■ WORK TO DO ■
a) According to the slip-device method text, where is the first tubular member placed?
b) List every action that the slip-device method text says the method includes, in the order given.
c) Continue the text on the slip-device method from its final sentence.

A method of engaging a tubular member within a rotary table on a drill rig floor is also disclosed. The method includes providing a slip device, with the slip device comprising: a first slip with an inner face that has a first longitudinally disposed slot that has a first and second ledge; a second slip being connected to the first slip, with the second slip having an arcuate inner face that has a second longitudinally disposed slot that has a third and fourth ledge therein; a third slip that has a third longitudinally disposed slot with a fifth and sixth ledge therein; a first insert having a shoulder that is configured to fit within the first ledge; a second insert having a shoulder that is configured to fit within the second ledge; a third insert having a shoulder that is configured to fit within the third ledge; a fourth insert having a shoulder that is configured to fit within said fourth ledge; a fifth insert having a shoulder that is configured to fit within the fifth ledge; a sixth insert having a shoulder that is configured to fit within the sixth ledge.
The method further comprises placing a first tubular member within the rotary table on the drill rig floor and inserting the slip device into the rotary table. Next, the slip device is engaged about the first tubular member so that the first insert, the second insert, the third insert, the fourth insert, fifth insert and the sixth insert engage the first tubular member suspending the first tubular member from the rotary table. The method includes transferring the load of the first tubular member to the first insert, the second insert, the third insert, the fourth insert, the fifth insert, and the sixth insert, which in turn transfers the load to the first shoulder, the second shoulder, the third shoulder, the fourth shoulder, the fifth shoulder, and the sixth shoulder.

■ PROVIDED INFORMATION ■
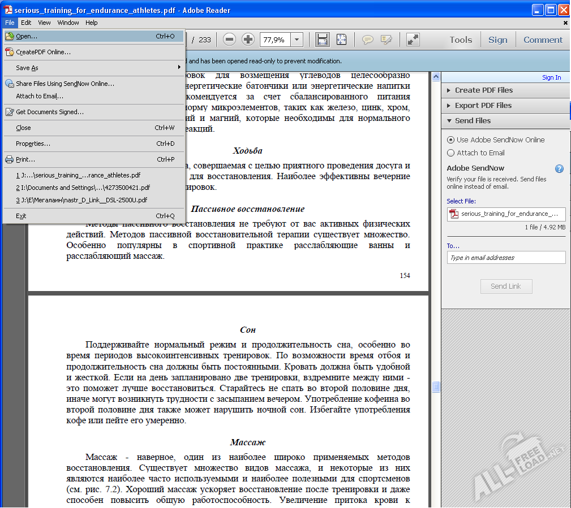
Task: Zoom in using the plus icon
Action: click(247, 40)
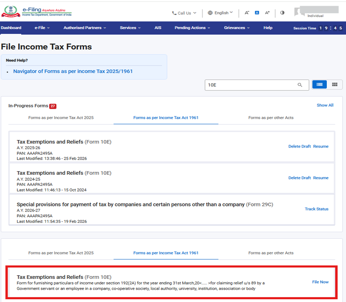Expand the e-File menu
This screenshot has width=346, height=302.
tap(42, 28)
...
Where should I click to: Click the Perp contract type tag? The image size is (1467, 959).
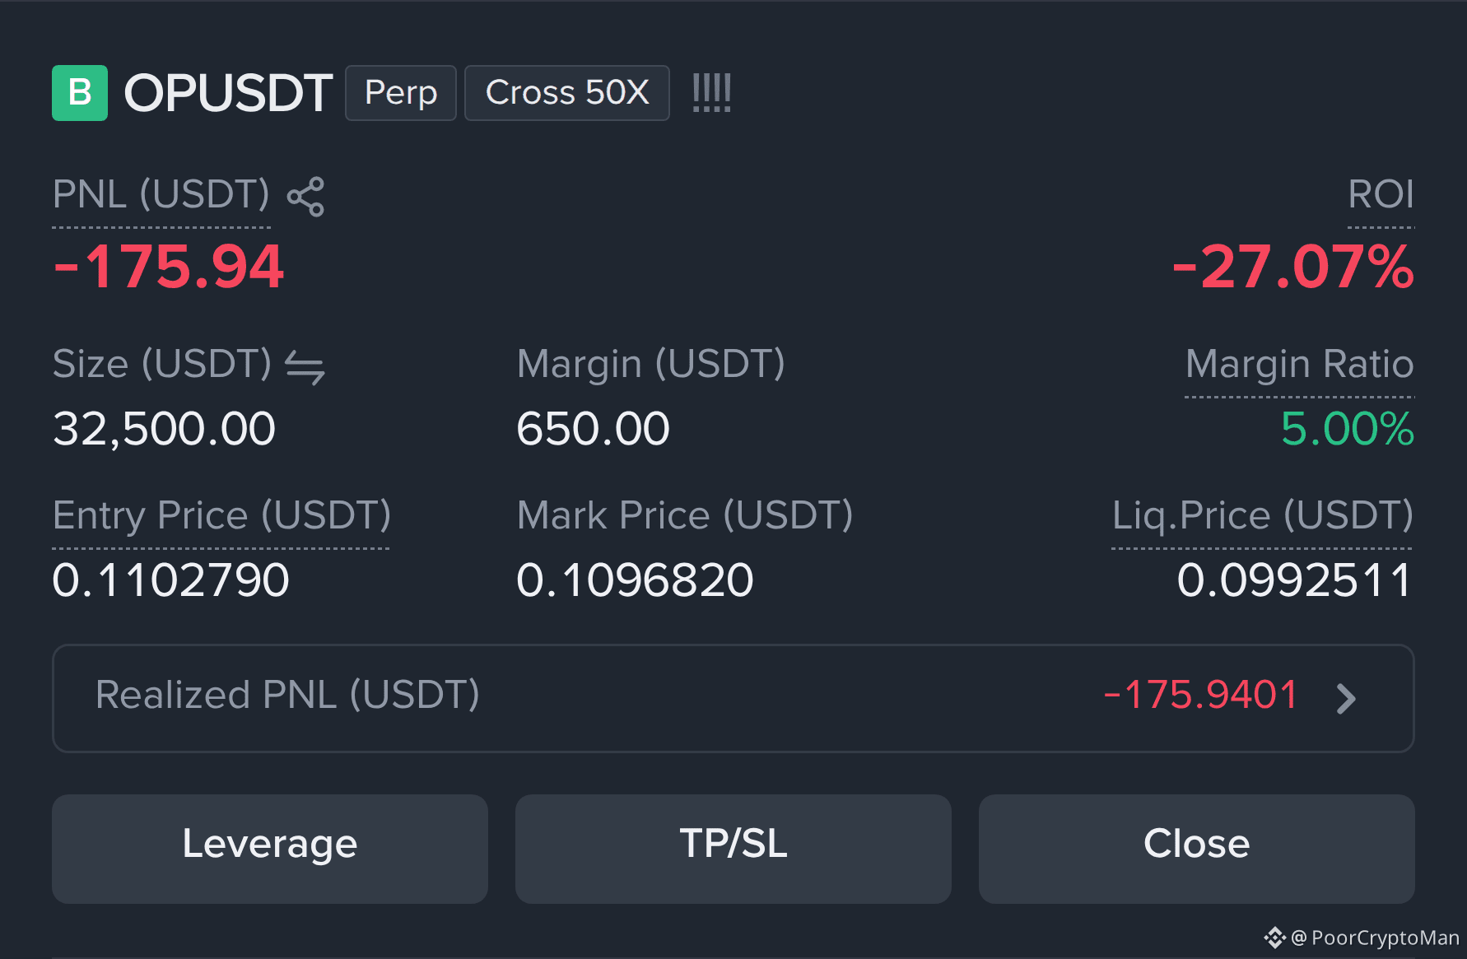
---
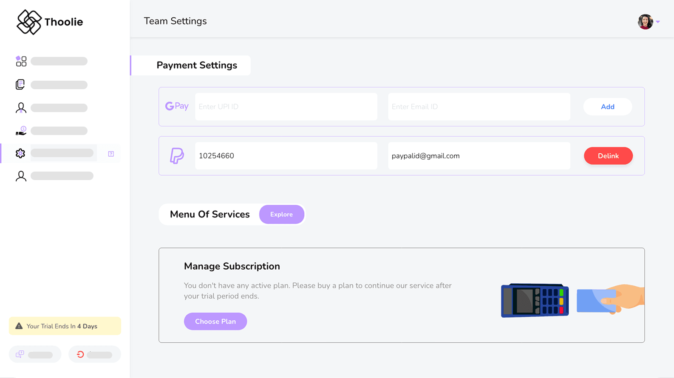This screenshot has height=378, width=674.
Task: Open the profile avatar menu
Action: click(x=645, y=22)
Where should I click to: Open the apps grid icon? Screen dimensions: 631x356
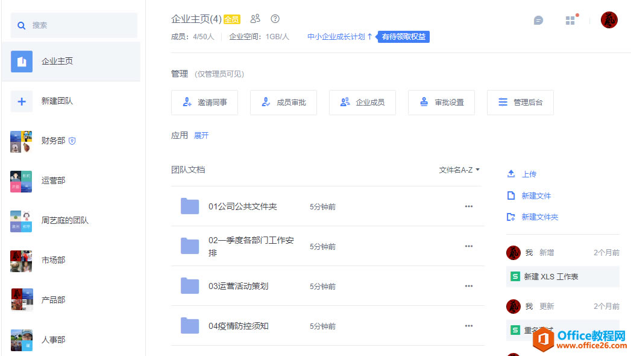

■ TASK-BY-TASK RESULTS ■
a) It is placed within the rotary table on the drill rig floor.

b)
1. Providing a slip device
2. Placing a first tubular member within the rotary table on the drill rig floor
3. Inserting the slip device into the rotary table
4. Engaging the slip device about the first tubular member so that the six inserts engage it and suspend it from the rotary table
5. Transferring the load of the first tubular member to the six inserts, which transfer it to the six shoulders

c)
The method further includes transferring the load from the first, second, the third shoulder, the fourth shoulder, the fifth shoulder, and the sixth shoulder to the corresponding first, second, the third, fourth, fifth, and sixth ledge of the respective first, second and third slip. With this design, the load of the first tubular member is distributed about the length of the first slip, the second slip and the third slip.
The method also comprises threadedly connecting a second tubular member to the first tubular member, and then removing the slip device from the rotary table. The connected first tubular member and the second tubular member are lowered into the well bore and the slip device is inserted into the rotary table. The slip device is engaged about the second tubular member and the load of the first and the second tubular member is transferred to the first, the second, the third, the fourth, the fifth and the sixth insert which in turn transfers the load from the first, second, third, fourth, fifth, and sixth shoulder to the first, second, third, fourth, fifth, and sixth ledge of the respective first, second and third slip. Hence, the load of the first and the second tubular member is distributed about the length of the first slip, the second slip and the third slip.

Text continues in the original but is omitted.